ES Magazine – London Evening Standard April 2001


You’ll find Shish on a pivotal corner by the Tube station, between Willesden Kebabs and Chicken Cottage. It’s Willesden Green’s first designer restaurant. So it’s a kebab restaurant, but its high concept enough for the locals to call it a Mash for Willesden. Gourmet kebabs are ‘sooo Willesden Green’, my friends who live there tell me. Upstairs in the bar, surrounded by cream leatherette seating, you could be in Soho.

 

The bar serves fantastically cheap mezze at £1.95 per dish, along with cocktails and everything you need for a good night’s poshish drinking. We settled down here to wait for one of the two coveted booths downstairs to come free. The clientele is young and varied, from wonky haircut trendies to a Steve Owen lookalike.

 

Unless you are an Antipodean who likes sport, Willesden is short of decent drinking venues, so somewhere with slender waitresses walking around with trays full of champagne cocktails is very agreeable. Shish has six house wines, selected to complement the spicy menu. We ordered the Soave, which was virtually off-licence price and incredibly fresh and moreish.

 

The selection of cold mezze we chose was perfect for a girls’ night out and we scooped it up with a herby mixture of breads. The Lebanese aubergine salad was meaty and smoky, the Afghan pumpkin salad worked wonders with a very boring vegetable, the roasted beetroot salad and Chinese green bean salad were fresh, light and lovely.

 

There was an old mix of diners eating at the little booths, tables, and snaky-steel food bar downstairs. The service was efficient and invisible, though the staff were quite stern when I lit up. Only meat gets smoked down here.

 

Shish does the only fresh juices in the area, just like the proper kebab houses you find in Damascus, Beirut and Edgware Road.
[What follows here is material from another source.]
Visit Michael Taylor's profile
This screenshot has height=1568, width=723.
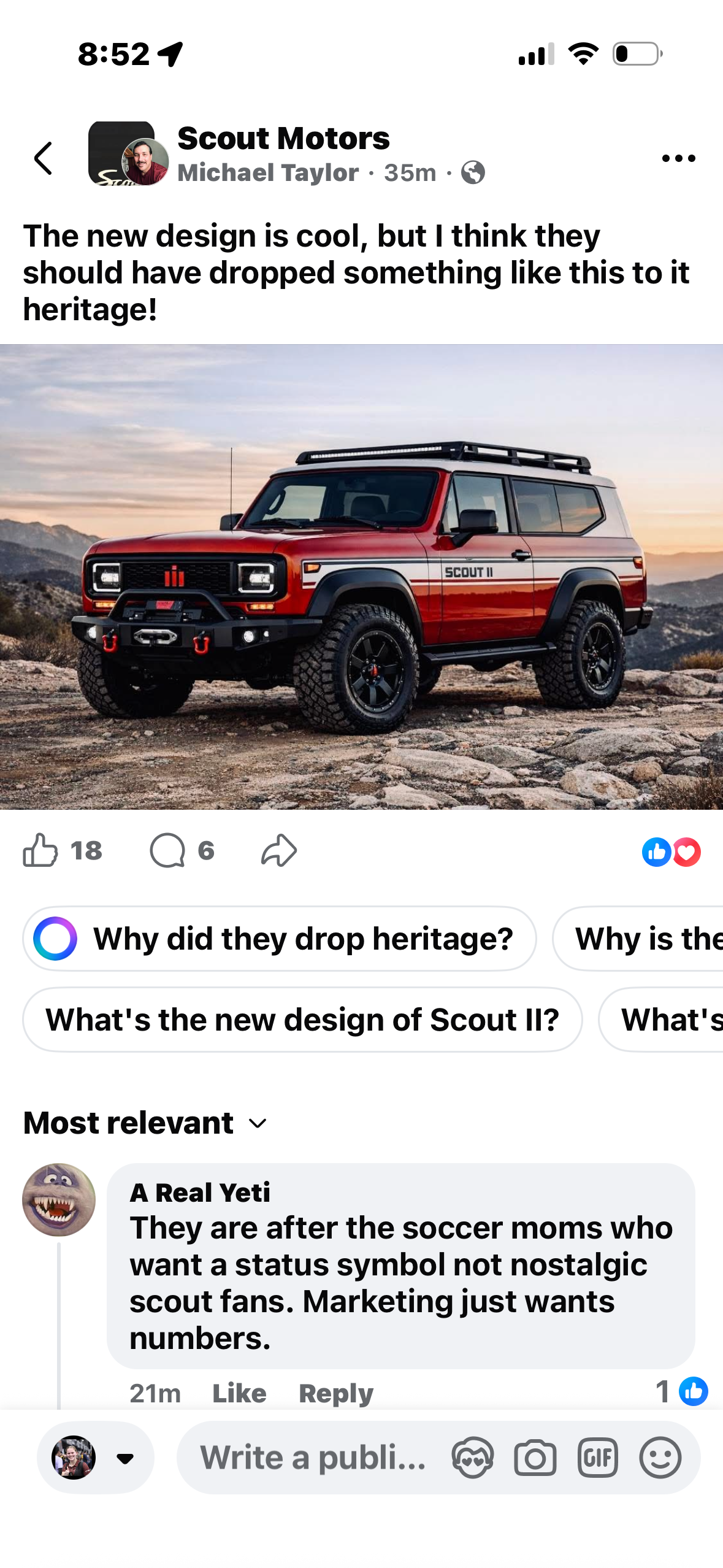268,173
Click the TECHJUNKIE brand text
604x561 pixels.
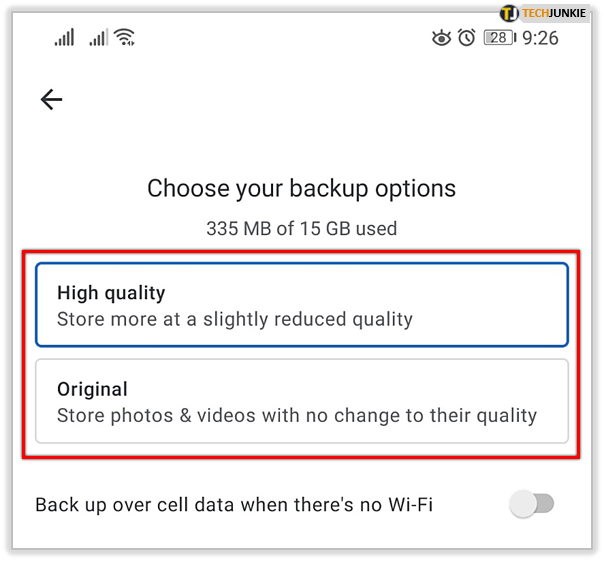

It has Eastern-influenced art on the walls and plays Middle Eastern pop music, but it doesn’t try to be Momo or self-consciously ethnic. Concrete pillars and an entire glass frontage give it a modern mood.

 

Kebabs are the most maligned and misunderstood food. My Afghan chicken shish was simply flavoured with lemon, garlic and olive oil, and tasted great. The Persian chicken with saffron, turmeric and citrus fruits, and a Halloumi shish made the others happy but, as Willesden dwellers and Shish obsessives, they are not that objective. You can’t compare these kebabs to the quality of those in some of London’s best ethnic kebab restaurants – particularly the excellent Topkapi on Marylebone High Street. But you come to Shish for the whole deal, which is not something you can say of many kebab houses. At closing time the staff said, ’Can we see you all tomorrow for another good night at Shish?’ Not something you’d hear in the West End.